Learning Sutures| MCo Surgical Sutures.


Whenever a suture is required to close a wound, needles to arm the suture material are necessary. The number of sizes and the variety of different shapes of needles run into many thousand. The range supplied by manufactures is usually classified into types for specific  surgery,  as  for  example,  arterial,  general  purpose,  intestinal, obstetric, ophthalmic, plastic, retention. Shapes are designated as: straight, curved, ½ circle,5/8 circle, etc. and the section as round bodied, triangular cutting edge, riangular reverse cutting, cutting point, trocar point. In addition the length of the needle from point to hilt is specified in millimeters and the hilts are designed to take the various diameters of suture material employed. Needles are chosen by the surgeon to suit his operating technique and it is largely because of the surgeon‟s interest in improving suture efficiency that the development of surgical needles has taken place.
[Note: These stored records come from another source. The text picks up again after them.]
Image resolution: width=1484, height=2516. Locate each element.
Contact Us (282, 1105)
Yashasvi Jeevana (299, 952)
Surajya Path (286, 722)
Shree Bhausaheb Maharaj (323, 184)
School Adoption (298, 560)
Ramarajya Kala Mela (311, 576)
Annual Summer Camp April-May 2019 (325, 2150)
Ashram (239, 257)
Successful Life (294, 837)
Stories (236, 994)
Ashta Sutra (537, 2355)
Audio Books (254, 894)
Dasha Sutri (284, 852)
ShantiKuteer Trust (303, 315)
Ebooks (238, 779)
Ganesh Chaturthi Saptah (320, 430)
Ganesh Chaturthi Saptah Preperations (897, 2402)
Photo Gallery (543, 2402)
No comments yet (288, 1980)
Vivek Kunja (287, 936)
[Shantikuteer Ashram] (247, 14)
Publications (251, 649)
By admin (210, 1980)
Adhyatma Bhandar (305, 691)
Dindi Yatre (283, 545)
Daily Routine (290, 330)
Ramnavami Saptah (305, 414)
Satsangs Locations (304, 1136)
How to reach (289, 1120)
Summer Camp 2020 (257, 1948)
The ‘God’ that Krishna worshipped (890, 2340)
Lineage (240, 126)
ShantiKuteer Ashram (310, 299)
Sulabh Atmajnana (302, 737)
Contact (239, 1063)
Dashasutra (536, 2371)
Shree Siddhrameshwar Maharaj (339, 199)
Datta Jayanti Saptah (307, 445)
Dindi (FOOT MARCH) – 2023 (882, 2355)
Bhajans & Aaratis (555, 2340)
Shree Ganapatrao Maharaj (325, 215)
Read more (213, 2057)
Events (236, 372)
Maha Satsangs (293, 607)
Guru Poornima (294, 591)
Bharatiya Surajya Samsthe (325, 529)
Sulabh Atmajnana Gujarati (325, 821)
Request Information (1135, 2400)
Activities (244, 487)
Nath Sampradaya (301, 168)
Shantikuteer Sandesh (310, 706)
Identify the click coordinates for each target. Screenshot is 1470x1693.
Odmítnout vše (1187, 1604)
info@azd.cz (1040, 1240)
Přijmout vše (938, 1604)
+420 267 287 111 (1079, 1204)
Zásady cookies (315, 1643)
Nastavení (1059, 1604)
In very many cases the surgeon himself has caused needles to be made to his own design and a large number of commonly used needles are referred to by the name of the inventing surgeon.

Surgical needles are of two types; those which have an eye through which have an eye through which the suture is threaded, and eyeless needles where the suture is inserted into the hollow hilt and held in position by swaging the metal around it. The late Sir Henery Souttar obtained the first patent on an eyeless needle in 1921, but in the U.K. their use has only increased appreciably in the past few years. In the U.S.A. 70 percent of the suture needles are of the eyeless type.

The needles themselves are made either of stainless steel or of carbon steel, the latter usually being plated to resist corrosion. At one time the carbon steel needle had a better resistance to bending than its counterpart in stainless steel, but recent technological advances have the added advantage that they will not corroded and do not present the surgeon with the dreaded emergency of having to locate and extract the broken point of a needle embedded somewhere in the tissue of an unfortunate patient.